I woke this morning to yet more rain, as well as a dead badger and another unidentifiable animal floating between my boat and the wall. I would never have normally moored there, but there was just no where to moor for mile upon mile and eventually I got so tired I just had to settle for it.

I was desperate to move on so decided to tackle 11 locks in 5 miles to get to the next reasonable place to moor (past the M6 motorway as it roars by at Sandbach.) I only made it to the top of the next lock flight at Wheelock – a little less than an hour’s cruising and no locks at all. The rain was teeming down, I was tired and stiff from yesterday and I was in a really grumpy mood because of the everlasting dot dot awful weather. All that combined made it too risky to tackle the locks – in my opinion. That’s the joy of cruising alone – I can change plans in a moment without referring to anyone else! In this case I saw a little length of the lovely, safe Arnco to tie up to in between two fields, close to Wheelock and decided there and then to stop. I’m so glad I did because I’m typing this 4 hours later and the rain has not let up for even a minute!

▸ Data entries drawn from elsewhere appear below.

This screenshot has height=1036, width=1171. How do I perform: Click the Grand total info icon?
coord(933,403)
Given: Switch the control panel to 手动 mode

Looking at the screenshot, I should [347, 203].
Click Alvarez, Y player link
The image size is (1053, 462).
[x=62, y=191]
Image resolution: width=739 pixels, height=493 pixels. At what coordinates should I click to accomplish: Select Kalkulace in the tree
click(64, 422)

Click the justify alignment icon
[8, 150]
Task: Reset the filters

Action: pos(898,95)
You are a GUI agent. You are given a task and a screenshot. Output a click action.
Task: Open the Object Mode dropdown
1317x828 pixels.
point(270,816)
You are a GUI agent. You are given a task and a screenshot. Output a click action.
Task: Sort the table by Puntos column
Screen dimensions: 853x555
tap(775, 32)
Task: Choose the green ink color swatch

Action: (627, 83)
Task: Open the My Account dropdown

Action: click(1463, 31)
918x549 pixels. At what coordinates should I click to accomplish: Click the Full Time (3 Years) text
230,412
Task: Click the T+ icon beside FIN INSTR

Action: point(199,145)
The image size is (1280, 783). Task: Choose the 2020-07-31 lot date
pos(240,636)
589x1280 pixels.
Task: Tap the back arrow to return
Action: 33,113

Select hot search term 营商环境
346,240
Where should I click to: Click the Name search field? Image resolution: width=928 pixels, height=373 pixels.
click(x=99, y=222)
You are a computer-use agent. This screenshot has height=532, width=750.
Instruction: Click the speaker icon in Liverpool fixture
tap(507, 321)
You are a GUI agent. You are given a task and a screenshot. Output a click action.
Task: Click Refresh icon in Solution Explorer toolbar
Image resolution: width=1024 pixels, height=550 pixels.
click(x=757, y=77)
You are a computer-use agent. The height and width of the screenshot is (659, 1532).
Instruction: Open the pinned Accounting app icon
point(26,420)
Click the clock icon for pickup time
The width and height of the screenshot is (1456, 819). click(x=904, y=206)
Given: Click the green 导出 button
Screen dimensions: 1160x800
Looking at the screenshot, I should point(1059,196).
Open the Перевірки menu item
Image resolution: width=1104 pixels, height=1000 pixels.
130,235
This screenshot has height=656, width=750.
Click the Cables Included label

Instead of climbing slippery lock ladders, I donned my wet weather gear and took Bonny for the mile or so walk into Wheelock, bought some chips and walked back, sharing my meal with some soggy British Waterways workmen I came across, repairing the crumbling canal bank. The place I am moored is called Paddy’s Wood, which is slightly odd as there is no wood and I haven’t yet met Paddy.

The forecast is slightly less dreadful tomorrow so we will have a go at those locks then. I just want to get passed this bit and onto the Maccy. I had grown accustomed to beauty everywhere I have been so far and hitting this fairly grotty stretch of the Trent and Mersey was a bit of a shock.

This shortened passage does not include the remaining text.